La religiosité en milieu universitaire : des tentatives d’explications
D’emblée, force est de reconnaître que de nos jours, la prégnance religieuse observée bat en brèche toutes les théories de la sécularisation qui stipulent qu’avec la modernité le monde tend vers un recul sans précédent de l’influence de la religion dans la vie des individus. En s’intéressant aux identités musulmanes en milieu universitaire québécois et finlandais, Tanja Riikonen se penche sur l’attitude des étudiantes par rapport à leurs identités musulmanes. Les résultats de cette étude ont monté qu’une partie des participantes se reconnaît musulmane et affirme leur appartenance religieuse sans détour. Ce qui peut être mis en corrélation avec notre contexte d’étude à savoir l’université de Dakar dans la mesure où les identités religieuses s’affichent sans ambages à travers les discours et les comportements des étudiants dans l’enceinte universitaire.

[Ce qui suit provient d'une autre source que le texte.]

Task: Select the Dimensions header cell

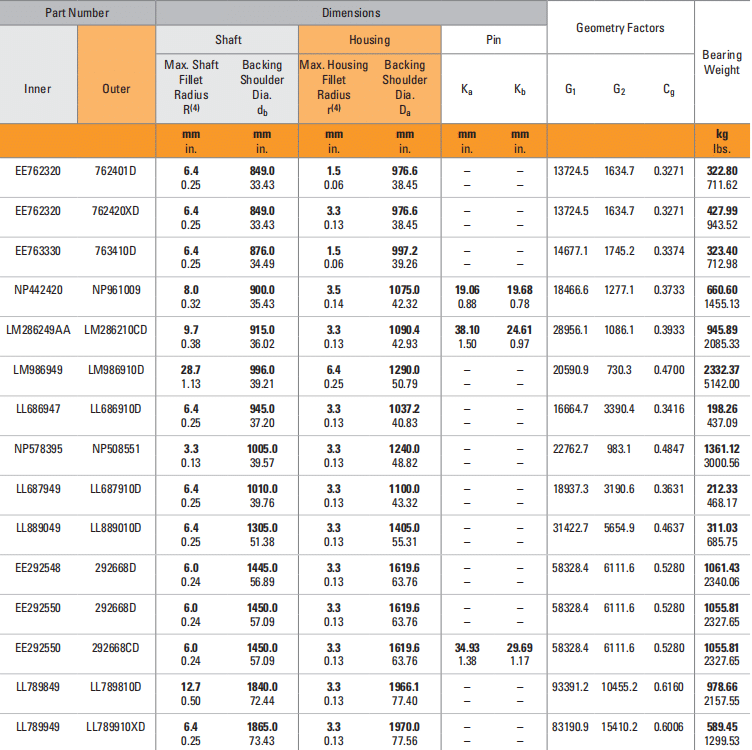Action: tap(350, 13)

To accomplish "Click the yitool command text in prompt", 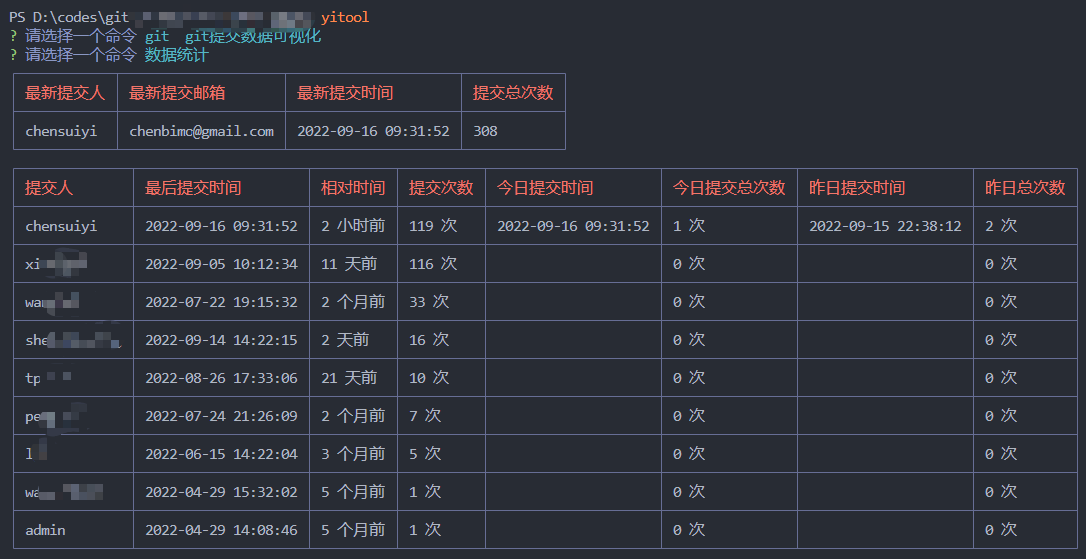I will [x=345, y=17].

De ce point de vue, il appert que l’Université Cheikh Anta Diop est marquée par la prolifération d’associations religieuses à tel enseigne qu’elle est assimilée à « un champ de bataille idéologique ». Ce foisonnement d’association, à en croire à Moustapha Tamba , a pris son élan à partir des années 1970 et plus précisément depuis les crises pétrolières de 1973 et 1979. En effet, ces dernières ont eu des répercussions négatives sur le système économique des pays du monde, notamment au Sénégal où l’on assiste à de véritables bouleversements sociaux. Dans ce contexte, la religion devient un moyen de renforcer les liens sociaux et de restreindre les méfaits de la crise économique. Plus en continuité qu’en rupture avec cette analyse, Momar Coumba Diop considère plutôt que l’insatisfaction née des doléances sur la problématique du chômage des diplômés de l’enseignement supérieur, combinée au renouveau islamique de l’époque et l’affaiblissement des idéologies révolutionnaires sont les facteurs explicatifs de l’émergence des mouvements associatifs religieux .
Dans une perspective similaire Souleymane Gomis, Mamadou Bodian et El Hadji Malick Sy Camara tentent d’expliquer la percée des associations dans la sphère universitaire par deux facteurs. D’abord, le déclin des mouvements révolutionnaires crée un vide d’animation dans le campus universitaire. Ainsi, les manifestations religieuses deviennent un véritable tremplin pour combler ce manque d’activités dans l’espace. Ensuite, les associations religieuses offrent aux étudiants un cadre propice pour consolider ou reconstituer leur identité religieuse, mais aussi avoir une couverture psychologique et sociale face à la réalité universitaire. Ceci corrobore les arguments d’Alfred Inis Ndiaye qui argue que « le mouvement associatif est considéré comme un moyen de consolidation des liens sociaux et de l’élargissement du réseau social ».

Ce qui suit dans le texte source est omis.